The Recording Session...
Didn’t have Screamin’ Gulch for practice Wednesday night, but did have Wayne, and his recording equipment, and for part of the evening, had Mike the standup bass player, too. So we recorded a pile of songs
The Termite Song
(When I Jump Off the Cliff) I’ll Think of You
Free-Range Person
Armadillo on the Interstate
Naked Space Hamsters in Love
No Good Songs About the War
Milepost 43
Dirty Deeds We Done to Sheep
And now it’s in Wayne’s court. I encouraged him to not leave it me and acoustic guitar (emphasizing that me and solo guitar is not a marketable commodity), but to add bass, resonator, and whatever else he feels like. He might include an applause track, too, so it’ll feel like a live performance. (We did have an audience—a small one, but it kept growing.) Might have a product in a couple of weeks. (And Wayne is starting to think about doing this commercially. He should. He is good.)
UPCOMING: Both a Southern Oregon Songwriters’ “showcase” and the gig with Scott Garriott Saturday night (we’ll practice Thursday night). I’ve threatened to get a 30-gallon garbage can for Scott’s and my tips Saturday night, but it’ll have to be smaller—the Beanery isn’t that big. (I got a 2-gallon one and made a “Tipping Is Not a City in China” label for it.)
THE GIGS: Roscoe (Roscoe’s BBQ) still hasn’t listened to the CD yet; maybe it’s time to encourage some folks who eat there to tell him, “Y’know, you really ought to have Joe play here.” Patrick (Siskiyou Pub) said he’d thought I’d already left town; I told him ‘d still be around for a while, but he already has most of April booked. No word from Cassie (Wild Goose), and ‘ll have to call her. LESSON Always follow up, and frequently. There is always competition, and some of them are better at competing, and able to put more time into it.
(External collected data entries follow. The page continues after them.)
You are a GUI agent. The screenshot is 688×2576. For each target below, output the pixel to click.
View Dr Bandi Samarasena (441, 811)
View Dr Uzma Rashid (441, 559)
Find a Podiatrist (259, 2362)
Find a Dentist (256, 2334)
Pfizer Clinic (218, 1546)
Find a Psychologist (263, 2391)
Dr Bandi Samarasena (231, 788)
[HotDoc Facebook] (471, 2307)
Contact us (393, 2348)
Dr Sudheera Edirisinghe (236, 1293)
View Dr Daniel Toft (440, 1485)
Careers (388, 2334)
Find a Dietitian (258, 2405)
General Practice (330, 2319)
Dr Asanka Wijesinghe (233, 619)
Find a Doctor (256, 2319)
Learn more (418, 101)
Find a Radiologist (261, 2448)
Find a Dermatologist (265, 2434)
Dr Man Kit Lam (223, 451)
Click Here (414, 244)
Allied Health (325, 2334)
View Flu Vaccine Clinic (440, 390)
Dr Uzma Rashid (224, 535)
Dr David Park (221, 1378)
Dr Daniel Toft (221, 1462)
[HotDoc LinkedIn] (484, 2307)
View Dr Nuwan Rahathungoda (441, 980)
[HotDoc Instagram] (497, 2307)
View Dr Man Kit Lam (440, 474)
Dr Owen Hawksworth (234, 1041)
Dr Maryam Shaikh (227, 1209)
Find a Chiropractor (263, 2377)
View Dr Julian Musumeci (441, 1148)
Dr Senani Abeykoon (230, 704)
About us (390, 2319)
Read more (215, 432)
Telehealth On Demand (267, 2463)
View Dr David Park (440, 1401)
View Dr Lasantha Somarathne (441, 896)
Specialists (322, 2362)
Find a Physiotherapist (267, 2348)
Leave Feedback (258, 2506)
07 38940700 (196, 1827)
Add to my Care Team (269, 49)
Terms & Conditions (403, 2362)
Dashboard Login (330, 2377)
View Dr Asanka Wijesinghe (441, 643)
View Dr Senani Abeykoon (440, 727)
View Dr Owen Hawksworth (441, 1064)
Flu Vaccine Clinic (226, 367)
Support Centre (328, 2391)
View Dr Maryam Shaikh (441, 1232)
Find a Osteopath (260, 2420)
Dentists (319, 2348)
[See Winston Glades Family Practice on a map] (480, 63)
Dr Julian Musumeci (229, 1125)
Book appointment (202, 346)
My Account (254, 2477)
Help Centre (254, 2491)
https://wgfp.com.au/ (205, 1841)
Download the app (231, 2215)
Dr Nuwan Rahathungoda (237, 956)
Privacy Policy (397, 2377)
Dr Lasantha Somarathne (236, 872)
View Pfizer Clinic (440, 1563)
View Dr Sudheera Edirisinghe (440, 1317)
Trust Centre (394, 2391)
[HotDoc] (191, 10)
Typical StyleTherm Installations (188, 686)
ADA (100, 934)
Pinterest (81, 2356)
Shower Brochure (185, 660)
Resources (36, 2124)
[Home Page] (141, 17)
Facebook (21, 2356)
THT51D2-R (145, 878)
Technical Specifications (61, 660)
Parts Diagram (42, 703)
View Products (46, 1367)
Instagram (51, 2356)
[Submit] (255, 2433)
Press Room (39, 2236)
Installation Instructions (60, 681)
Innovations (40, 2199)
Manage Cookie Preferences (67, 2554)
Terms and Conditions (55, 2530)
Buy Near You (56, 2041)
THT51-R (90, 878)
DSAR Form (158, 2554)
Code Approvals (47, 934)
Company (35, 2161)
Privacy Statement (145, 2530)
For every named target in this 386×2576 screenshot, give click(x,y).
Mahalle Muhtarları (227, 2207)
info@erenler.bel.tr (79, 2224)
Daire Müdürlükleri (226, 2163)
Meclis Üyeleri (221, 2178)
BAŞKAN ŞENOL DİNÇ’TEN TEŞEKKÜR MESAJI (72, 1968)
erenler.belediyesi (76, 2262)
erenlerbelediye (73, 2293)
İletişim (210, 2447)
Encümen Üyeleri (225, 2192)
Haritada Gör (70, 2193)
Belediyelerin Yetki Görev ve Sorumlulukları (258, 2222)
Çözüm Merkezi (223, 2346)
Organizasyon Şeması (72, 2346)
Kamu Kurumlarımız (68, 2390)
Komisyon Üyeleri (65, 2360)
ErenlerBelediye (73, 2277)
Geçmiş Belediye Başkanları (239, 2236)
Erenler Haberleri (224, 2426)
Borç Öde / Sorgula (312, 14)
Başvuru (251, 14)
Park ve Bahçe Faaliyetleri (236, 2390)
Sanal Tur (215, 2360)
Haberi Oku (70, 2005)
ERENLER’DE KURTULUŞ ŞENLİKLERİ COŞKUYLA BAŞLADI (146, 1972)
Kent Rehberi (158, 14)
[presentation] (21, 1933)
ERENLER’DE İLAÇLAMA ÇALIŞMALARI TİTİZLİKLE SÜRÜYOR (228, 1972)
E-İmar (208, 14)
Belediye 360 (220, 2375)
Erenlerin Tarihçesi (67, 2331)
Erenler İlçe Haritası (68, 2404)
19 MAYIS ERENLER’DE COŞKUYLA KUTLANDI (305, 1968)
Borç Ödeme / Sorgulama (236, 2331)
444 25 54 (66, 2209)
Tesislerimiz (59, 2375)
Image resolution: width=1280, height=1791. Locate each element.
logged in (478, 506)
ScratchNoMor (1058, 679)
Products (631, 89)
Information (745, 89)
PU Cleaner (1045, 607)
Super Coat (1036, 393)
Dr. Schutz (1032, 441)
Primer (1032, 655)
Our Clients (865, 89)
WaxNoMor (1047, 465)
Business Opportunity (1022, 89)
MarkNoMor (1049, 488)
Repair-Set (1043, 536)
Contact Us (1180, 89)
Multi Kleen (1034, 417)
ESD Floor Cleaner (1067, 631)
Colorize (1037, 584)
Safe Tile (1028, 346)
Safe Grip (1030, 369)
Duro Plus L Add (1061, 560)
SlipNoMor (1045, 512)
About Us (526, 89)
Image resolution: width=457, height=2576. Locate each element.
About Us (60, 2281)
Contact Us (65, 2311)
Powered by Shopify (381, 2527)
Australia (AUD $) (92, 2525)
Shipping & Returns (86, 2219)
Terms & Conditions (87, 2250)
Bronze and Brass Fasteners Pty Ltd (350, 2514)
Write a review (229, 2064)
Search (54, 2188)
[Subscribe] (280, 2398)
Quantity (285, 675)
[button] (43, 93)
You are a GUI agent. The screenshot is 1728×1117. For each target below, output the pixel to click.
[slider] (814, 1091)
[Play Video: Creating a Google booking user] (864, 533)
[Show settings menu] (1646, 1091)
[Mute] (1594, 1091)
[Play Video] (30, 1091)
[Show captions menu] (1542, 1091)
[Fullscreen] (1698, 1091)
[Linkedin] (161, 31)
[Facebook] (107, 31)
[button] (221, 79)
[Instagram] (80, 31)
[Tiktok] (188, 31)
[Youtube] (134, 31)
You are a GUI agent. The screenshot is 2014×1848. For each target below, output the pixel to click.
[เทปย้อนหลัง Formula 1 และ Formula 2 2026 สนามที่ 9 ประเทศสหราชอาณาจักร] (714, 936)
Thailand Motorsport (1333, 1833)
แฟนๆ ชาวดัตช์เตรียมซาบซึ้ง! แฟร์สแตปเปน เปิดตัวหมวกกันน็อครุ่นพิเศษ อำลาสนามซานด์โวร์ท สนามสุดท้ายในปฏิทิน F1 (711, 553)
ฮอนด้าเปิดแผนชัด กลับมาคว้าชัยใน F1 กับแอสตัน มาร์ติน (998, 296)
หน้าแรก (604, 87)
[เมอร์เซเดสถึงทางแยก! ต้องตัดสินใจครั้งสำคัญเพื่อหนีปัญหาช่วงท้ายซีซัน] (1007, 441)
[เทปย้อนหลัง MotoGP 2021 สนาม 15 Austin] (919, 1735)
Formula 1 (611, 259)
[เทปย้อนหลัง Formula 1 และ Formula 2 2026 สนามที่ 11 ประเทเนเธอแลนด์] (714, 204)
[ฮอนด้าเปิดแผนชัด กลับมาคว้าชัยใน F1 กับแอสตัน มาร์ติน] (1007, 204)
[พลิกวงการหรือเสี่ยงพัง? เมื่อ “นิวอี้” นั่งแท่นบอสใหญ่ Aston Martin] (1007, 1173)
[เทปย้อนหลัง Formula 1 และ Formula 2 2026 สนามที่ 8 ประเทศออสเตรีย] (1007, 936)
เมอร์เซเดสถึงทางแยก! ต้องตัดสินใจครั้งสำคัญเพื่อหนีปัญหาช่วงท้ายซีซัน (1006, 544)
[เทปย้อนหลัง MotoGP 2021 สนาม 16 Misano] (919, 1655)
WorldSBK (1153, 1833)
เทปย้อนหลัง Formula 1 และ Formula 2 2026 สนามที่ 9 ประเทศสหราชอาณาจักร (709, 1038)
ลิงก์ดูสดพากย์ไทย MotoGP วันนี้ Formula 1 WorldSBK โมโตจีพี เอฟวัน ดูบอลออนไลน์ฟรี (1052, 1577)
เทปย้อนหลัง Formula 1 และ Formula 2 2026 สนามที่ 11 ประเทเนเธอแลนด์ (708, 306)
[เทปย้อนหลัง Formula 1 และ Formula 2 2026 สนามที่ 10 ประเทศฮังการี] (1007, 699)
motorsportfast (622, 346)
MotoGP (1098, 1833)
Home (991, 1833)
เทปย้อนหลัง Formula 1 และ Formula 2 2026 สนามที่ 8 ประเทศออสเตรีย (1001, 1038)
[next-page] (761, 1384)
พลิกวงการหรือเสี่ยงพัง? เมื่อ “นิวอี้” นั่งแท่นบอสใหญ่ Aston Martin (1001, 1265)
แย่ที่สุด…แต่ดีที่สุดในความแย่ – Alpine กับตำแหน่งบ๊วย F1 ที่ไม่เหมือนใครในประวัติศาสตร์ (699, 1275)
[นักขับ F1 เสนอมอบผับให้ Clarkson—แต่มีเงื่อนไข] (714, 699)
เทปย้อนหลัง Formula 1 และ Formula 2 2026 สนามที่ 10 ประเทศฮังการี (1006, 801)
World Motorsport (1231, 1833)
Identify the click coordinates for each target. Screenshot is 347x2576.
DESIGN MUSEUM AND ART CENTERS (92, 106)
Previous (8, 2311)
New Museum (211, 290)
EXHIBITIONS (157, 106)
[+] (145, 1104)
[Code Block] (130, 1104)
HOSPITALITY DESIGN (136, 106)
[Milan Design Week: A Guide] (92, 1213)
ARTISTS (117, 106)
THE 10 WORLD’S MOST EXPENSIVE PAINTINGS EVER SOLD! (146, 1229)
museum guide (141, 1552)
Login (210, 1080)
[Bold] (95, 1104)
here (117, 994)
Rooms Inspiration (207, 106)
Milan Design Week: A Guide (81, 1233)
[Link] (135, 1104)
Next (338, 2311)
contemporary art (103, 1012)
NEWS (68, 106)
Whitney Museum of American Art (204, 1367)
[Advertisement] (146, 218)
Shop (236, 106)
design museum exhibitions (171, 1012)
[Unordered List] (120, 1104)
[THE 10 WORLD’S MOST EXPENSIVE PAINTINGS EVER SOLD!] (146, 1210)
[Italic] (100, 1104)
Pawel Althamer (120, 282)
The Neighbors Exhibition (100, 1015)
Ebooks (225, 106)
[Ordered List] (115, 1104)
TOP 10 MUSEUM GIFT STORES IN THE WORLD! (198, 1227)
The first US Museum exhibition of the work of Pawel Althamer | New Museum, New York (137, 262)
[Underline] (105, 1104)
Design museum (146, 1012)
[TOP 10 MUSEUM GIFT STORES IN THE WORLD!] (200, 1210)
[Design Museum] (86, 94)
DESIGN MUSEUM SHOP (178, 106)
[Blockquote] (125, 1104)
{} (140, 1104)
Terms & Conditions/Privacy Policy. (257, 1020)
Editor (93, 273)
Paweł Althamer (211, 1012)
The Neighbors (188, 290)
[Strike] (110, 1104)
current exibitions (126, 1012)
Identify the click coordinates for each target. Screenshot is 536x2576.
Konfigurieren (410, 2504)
AND THE FUTURE: I still don’t know what I want to do. It’d be great from a music standpoint to stick around this area—I’m beginning to get a lot of attention, and expect I can get more. The “buzz,” as they call it in the industry, is what’s important. If you’re going to make money as a writer, you have to show that people will come—pay money, even—to hear your material, even if (like Bob Dylan and John Prine) it’s you performing it. Then (in theory) other people will want to perform your material so they can draw crowds, too.
I think I’m maybe a year away from being able to support myself doing that. Thing is, I don’t have enough money saved up to carry me a year. I’ll have to have a job—and if it’s another city manager job, it’s guaranteed to be somewhere else, and I’ll have to move there. That, in a nutshell, is the dilemma. I have done it before—but I’ve gotten further here musically in a shorter period of time than I have anywhere else I’ve lived. And I hate having shallow roots. Like the song says (not one of mine, unfortunately), “I’d like to settle down, but they won’t let me.”